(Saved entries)
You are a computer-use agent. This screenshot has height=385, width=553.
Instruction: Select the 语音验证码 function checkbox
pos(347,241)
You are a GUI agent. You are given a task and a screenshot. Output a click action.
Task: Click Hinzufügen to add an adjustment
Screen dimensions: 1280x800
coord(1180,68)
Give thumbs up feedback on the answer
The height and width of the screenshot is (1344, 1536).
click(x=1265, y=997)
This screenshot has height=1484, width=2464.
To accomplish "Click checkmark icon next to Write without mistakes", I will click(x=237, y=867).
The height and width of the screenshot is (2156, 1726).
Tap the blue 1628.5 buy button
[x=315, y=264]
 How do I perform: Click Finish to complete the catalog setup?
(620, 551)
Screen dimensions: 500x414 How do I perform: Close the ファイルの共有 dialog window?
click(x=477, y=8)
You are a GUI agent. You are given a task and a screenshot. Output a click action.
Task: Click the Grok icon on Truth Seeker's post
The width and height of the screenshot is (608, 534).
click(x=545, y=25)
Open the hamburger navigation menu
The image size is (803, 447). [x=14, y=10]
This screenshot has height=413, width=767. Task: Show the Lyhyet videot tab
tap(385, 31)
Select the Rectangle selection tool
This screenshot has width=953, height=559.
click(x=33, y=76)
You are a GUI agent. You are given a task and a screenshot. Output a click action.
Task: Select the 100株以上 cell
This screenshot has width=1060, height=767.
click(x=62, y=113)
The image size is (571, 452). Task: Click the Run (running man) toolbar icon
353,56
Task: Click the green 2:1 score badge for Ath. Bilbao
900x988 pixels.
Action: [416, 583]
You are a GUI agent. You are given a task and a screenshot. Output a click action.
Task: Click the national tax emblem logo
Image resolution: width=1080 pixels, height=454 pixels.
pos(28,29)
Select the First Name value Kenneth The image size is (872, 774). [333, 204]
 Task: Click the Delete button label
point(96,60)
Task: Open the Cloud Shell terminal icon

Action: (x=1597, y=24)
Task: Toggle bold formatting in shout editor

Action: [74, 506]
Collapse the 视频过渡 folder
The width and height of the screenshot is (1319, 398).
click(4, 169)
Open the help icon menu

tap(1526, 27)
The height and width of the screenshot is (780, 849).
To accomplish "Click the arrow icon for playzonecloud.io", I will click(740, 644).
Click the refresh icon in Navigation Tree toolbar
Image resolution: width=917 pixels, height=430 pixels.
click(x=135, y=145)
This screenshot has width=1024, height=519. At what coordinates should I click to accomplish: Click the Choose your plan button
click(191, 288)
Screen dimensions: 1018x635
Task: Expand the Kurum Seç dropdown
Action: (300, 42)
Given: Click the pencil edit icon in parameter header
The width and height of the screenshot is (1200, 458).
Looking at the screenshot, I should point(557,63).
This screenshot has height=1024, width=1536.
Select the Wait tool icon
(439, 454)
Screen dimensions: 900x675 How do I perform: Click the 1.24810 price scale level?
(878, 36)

> Action item
Your task is to reproduce the records in full, without any alteration.

> Task solution
You are a computer-use agent. This screenshot has height=385, width=553.
Instruction: Select the 语音验证码 function checkbox
pos(347,241)
You are a GUI agent. You are given a task and a screenshot. Output a click action.
Task: Click Hinzufügen to add an adjustment
Screen dimensions: 1280x800
coord(1180,68)
Give thumbs up feedback on the answer
The height and width of the screenshot is (1344, 1536).
click(x=1265, y=997)
This screenshot has height=1484, width=2464.
To accomplish "Click checkmark icon next to Write without mistakes", I will click(x=237, y=867).
The height and width of the screenshot is (2156, 1726).
Tap the blue 1628.5 buy button
[x=315, y=264]
 How do I perform: Click Finish to complete the catalog setup?
(620, 551)
Screen dimensions: 500x414 How do I perform: Close the ファイルの共有 dialog window?
click(x=477, y=8)
You are a GUI agent. You are given a task and a screenshot. Output a click action.
Task: Click the Grok icon on Truth Seeker's post
The width and height of the screenshot is (608, 534).
click(x=545, y=25)
Open the hamburger navigation menu
The image size is (803, 447). [x=14, y=10]
This screenshot has height=413, width=767. Task: Show the Lyhyet videot tab
tap(385, 31)
Select the Rectangle selection tool
This screenshot has width=953, height=559.
click(x=33, y=76)
You are a GUI agent. You are given a task and a screenshot. Output a click action.
Task: Select the 100株以上 cell
This screenshot has width=1060, height=767.
click(x=62, y=113)
The image size is (571, 452). Task: Click the Run (running man) toolbar icon
353,56
Task: Click the green 2:1 score badge for Ath. Bilbao
900x988 pixels.
Action: [416, 583]
You are a GUI agent. You are given a task and a screenshot. Output a click action.
Task: Click the national tax emblem logo
Image resolution: width=1080 pixels, height=454 pixels.
pos(28,29)
Select the First Name value Kenneth The image size is (872, 774). [333, 204]
 Task: Click the Delete button label
point(96,60)
Task: Open the Cloud Shell terminal icon

Action: (x=1597, y=24)
Task: Toggle bold formatting in shout editor

Action: [74, 506]
Collapse the 视频过渡 folder
The width and height of the screenshot is (1319, 398).
click(4, 169)
Open the help icon menu

tap(1526, 27)
The height and width of the screenshot is (780, 849).
To accomplish "Click the arrow icon for playzonecloud.io", I will click(740, 644).
Click the refresh icon in Navigation Tree toolbar
Image resolution: width=917 pixels, height=430 pixels.
click(x=135, y=145)
This screenshot has width=1024, height=519. At what coordinates should I click to accomplish: Click the Choose your plan button
click(191, 288)
Screen dimensions: 1018x635
Task: Expand the Kurum Seç dropdown
Action: (300, 42)
Given: Click the pencil edit icon in parameter header
The width and height of the screenshot is (1200, 458).
Looking at the screenshot, I should point(557,63).
This screenshot has height=1024, width=1536.
Select the Wait tool icon
(439, 454)
Screen dimensions: 900x675 How do I perform: Click the 1.24810 price scale level?
(878, 36)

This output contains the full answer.